Adolescent Stress Management Techniques

Adolescent Stress Management Techniques

Adolescents face multiple stressors, as they balance the demands of school, sports, and friendships. They are also undergoing developmental changes and beginning to separate from their parents. The teenage years can be especially stressful because of brain changes that cause an increase in the hormonal responses to stress, according to a 2013 report in Current Directions in Psychological Science (1).

Given the fact that the teenage years can bring stress, it is important that adolescents find effective ways to cope with the stressors in their lives, as unhealthy coping mechanisms can lead to depression, anxiety, and even substance abuse.  Fortunately, there are proven ways that teens can manage their stress, and in an increasingly technological world, there are even mobile phone apps that can reduce distress.

Physical Activity for Stress Reduction

Getting regular exercise can help adolescents to cope with stress in a healthy manner. A Norwegian study (2) found that compared to teens who exercised one time or less per week, those who were physically active at least two to three days per week reported less stress and more happiness. Encouraging teens to find a physical activity that they like, whether it be running, lifting weights, or playing basketball, can buffer the negative effects of stress.

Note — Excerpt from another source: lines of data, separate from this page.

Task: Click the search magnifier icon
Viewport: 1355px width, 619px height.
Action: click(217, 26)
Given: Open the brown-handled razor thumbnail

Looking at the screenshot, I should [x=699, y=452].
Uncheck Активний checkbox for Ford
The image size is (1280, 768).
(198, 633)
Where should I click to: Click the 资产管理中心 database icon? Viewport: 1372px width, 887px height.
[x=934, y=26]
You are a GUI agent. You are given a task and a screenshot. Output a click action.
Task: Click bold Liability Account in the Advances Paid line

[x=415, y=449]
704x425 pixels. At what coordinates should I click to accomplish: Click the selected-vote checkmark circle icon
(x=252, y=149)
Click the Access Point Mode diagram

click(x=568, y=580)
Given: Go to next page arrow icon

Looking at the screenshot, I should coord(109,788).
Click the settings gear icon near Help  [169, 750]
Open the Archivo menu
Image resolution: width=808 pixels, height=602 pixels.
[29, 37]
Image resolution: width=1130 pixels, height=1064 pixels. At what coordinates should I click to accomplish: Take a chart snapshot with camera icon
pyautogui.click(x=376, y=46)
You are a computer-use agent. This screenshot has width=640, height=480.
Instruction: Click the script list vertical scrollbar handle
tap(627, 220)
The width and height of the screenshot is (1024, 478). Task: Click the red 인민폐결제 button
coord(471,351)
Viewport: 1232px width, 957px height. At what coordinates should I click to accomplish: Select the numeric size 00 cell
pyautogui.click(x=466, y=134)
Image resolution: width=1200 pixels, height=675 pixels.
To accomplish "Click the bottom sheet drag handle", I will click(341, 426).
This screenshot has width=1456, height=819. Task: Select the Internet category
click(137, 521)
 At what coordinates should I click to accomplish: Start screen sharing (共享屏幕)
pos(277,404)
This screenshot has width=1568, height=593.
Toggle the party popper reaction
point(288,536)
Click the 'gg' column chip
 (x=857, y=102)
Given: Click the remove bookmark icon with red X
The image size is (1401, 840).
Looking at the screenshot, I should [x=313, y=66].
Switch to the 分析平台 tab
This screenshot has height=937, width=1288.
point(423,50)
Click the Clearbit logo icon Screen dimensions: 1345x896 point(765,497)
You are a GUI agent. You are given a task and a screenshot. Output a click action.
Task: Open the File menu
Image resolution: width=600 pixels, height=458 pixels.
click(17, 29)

Promoting Healthy Sleep Habits 

The National Sleep Foundation Reports that teens need 8 to 10 hours of sleep per night, but many of them do not get adequate rest (3). Prioritizing sleep is vital and can make life’s stressors more manageable for teenagers. In fact, researchers writing for a 2018 publication of the Journal of Adolescence found that teens who got more sleep after a stressful day recovered better from the stress and were able to return to a more positive mood state the following day (4).

Practicing Mindfulness

In addition to prioritizing sleep, mindfulness interventions may be useful for reducing stress during adolescence. With mindfulness, people become aware of what they are thinking and feeling, as well as what bodily sensations they are experiencing, but they do not judge these thoughts, feelings, or sensations (5). When teens learn to become mindful, they are able to focus on the present without judgment instead of worrying about what has happened in the past or what may come in the future. A recent study conducted through the University of North Carolina and the University of Tennessee found that a mindfulness intervention that taught teens to show more compassion for themselves reduced feelings of stress (6).

Apps for Stress Management 

Some teens may wish to use mobile phone apps to help them manage stress, and there are a variety of apps that have been found to be effective. Mental health professionals working with the Anxiety and Depression Association of America have reviewed and rated mental health apps that teens can use for stress management (7). The following are useful options:

  • Breathe2Relax-This app can teach stress management breathing techniques to teens; it has been found to be effective and easy to use, and there is strong research evidence supporting its effectiveness.
  • Headspace- Also effective and easy to use, this app teaches meditation and mindfulness skills that can be used for adolescent stress management.
  • Mindshift- While there has not been as much research done to support the use of Mindshift, it is tailored to meet the needs of adolescents and can help them to manage test anxiety and social stressors. It teaches coping skills and relaxation techniques that can be useful for stress management.

With mental health apps and healthy lifestyle habits such as prioritizing sleep and exercise, many teens can learn to manage their stress so it does not become unhealthy. On the other hand, some teens may struggle with stress to the point that it interferes with daily functioning, leads to depression, or causes them to use unhealthy coping mechanisms, such as drug and alcohol use. In these cases, it is best to consult with a mental health professional to determine what intervention is needed.